For the base:
125g chocolate digestives - I used milk chocolate
75g unsalted butter
For the filling:
4 gelatine leaves
500g cream cheese – I used Philadelphia
110g caster sugar
2 eggs, separated
250ml double cream, plus 2 tablespoons extra
150g dark or milk chocolate – I used Green and Blacks milk chocolate which is 34% cocoa content and like a halfway house between dark and milk
100g chocolate chips – use dark, milk or white. I used milk
100g dark or white chocolate – if you make a dark chocolate cheesecake use white for this as it provides the marbling; because I made a milk chocolate cheesecake I went for dark
To decorate: chocolate decorations of your choice
Use a 20cm round pastry ring (make sure it’s quite deep) or remove the base from a 20cm springform deep baking tin and use that. Place it on your serving plate and line the sides with a ring of baking paper.
Start by making the base: place the biscuits and butter into a food processor and blitz until you have fine crumbs. Alternatively, melt the butter and break the biscuits by placing them in a bag and crushing with a rolling pin. Tip the crumbs into a bowl and stir in the butter.
Press the crumb mixture onto your plate ensuring that you press it right up to the edge of the pastry ring.
Now make the cheesecake: place the gelatine leaves in a bowl of cold water until they soften.
Place the milk in a saucepan and heat until nearly at boiling point. Remove the pan from the heat and, when you’ve squeezed all the water out of the gelatine leaves, whisk them into the hot milk until dissolved. Put to one side.
Beat the cream cheese, sugar and egg yolks until smooth.
Beat in the cream.
Beat in the melted 150g chocolate and gelatine mixture.
Stir in the chocolate chips, if using.
In a separate bowl whisk the egg whites until at the soft peak stage.
Fold the egg whites into the cheese/chocolate mixture.

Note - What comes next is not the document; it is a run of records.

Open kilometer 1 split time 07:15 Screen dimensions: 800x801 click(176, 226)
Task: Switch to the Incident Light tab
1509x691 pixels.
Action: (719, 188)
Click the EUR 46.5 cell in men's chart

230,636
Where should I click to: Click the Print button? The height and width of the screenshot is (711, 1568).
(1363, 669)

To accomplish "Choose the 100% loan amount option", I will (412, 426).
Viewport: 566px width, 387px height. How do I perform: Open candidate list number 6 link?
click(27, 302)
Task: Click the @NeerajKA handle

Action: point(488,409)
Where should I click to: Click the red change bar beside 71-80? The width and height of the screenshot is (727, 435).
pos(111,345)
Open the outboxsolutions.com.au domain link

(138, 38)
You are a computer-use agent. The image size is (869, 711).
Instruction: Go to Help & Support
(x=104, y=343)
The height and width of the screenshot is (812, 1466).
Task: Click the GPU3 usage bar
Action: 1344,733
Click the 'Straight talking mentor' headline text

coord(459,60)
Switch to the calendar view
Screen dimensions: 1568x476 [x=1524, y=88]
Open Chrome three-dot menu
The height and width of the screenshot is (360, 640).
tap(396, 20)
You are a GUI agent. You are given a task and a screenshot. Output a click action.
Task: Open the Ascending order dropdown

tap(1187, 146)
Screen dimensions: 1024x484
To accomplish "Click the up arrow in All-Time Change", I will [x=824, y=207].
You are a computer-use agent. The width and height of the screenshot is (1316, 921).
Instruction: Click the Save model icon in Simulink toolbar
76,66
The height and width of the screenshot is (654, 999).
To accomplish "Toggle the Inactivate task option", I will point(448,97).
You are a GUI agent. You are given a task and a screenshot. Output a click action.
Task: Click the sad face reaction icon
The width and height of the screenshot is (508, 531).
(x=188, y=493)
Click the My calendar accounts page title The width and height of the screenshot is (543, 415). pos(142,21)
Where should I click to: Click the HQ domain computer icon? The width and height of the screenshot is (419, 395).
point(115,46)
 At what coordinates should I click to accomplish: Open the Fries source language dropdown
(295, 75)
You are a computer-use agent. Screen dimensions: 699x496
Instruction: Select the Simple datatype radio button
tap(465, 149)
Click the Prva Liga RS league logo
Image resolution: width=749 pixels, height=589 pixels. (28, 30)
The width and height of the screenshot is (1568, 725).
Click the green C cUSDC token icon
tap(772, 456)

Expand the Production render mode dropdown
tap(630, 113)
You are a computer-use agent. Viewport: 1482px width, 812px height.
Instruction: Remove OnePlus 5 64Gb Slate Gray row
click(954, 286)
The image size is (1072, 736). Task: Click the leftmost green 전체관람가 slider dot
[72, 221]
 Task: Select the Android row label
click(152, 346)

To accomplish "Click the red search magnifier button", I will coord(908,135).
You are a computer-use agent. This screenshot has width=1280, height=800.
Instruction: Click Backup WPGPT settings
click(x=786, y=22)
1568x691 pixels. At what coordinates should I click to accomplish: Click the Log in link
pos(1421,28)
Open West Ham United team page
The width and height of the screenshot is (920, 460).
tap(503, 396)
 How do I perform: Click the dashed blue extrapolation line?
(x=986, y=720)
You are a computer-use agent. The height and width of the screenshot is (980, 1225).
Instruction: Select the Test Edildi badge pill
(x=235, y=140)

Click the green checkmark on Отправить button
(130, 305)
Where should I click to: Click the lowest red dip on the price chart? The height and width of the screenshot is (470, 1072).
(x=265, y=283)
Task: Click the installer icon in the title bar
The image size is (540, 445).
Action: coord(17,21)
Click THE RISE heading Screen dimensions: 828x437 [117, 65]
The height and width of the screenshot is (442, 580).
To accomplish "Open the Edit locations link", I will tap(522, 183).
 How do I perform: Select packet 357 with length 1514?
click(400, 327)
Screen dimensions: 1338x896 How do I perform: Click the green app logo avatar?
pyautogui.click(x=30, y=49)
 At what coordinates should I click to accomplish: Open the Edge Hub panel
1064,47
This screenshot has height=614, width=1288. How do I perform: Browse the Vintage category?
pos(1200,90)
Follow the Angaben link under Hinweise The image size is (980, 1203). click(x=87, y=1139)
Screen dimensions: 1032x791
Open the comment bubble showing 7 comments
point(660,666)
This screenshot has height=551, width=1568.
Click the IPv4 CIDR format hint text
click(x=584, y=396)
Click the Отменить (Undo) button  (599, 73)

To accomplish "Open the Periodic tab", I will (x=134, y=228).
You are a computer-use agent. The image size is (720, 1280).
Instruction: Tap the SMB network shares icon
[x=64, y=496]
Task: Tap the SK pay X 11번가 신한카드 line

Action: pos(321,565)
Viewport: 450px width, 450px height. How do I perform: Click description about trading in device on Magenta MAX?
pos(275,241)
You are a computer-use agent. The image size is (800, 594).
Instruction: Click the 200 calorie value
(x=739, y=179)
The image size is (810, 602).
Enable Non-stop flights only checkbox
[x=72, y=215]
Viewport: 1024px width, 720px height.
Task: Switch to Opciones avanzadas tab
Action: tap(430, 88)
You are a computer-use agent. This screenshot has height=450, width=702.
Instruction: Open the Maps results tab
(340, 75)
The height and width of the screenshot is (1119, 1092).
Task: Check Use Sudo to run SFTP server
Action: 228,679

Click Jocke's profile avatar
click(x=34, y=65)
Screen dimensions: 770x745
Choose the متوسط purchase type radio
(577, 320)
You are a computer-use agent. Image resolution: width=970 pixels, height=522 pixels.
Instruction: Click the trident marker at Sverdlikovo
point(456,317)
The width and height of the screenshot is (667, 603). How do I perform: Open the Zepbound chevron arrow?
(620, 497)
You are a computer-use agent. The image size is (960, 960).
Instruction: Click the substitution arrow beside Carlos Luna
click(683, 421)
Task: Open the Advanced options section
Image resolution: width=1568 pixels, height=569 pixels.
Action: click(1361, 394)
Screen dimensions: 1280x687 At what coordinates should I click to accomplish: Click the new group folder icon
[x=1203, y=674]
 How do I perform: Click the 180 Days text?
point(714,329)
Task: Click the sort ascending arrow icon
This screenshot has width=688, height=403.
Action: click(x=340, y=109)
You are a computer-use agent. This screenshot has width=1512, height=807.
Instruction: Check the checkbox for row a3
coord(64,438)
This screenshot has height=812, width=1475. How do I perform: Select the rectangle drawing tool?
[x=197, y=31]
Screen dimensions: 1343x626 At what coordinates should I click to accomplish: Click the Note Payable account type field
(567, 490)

Pour into the prepared pastry ring and level out over the biscuit base. Put back in the fridge.
Melt the 100g of chocolate and stir in the double cream.
Retrieve the cheesecake from the fridge and spoon the melted chocolate in a pile on the middle of the cheesecake. Using a skewer swirl it into the cheesecake so that you get a marble/feathering effect. This is why it’s best to use a contrasting colour chocolate.
Refrigerate overnight and, before serving decorate as desired.
Bask in the glory of the wonderful thing you have made.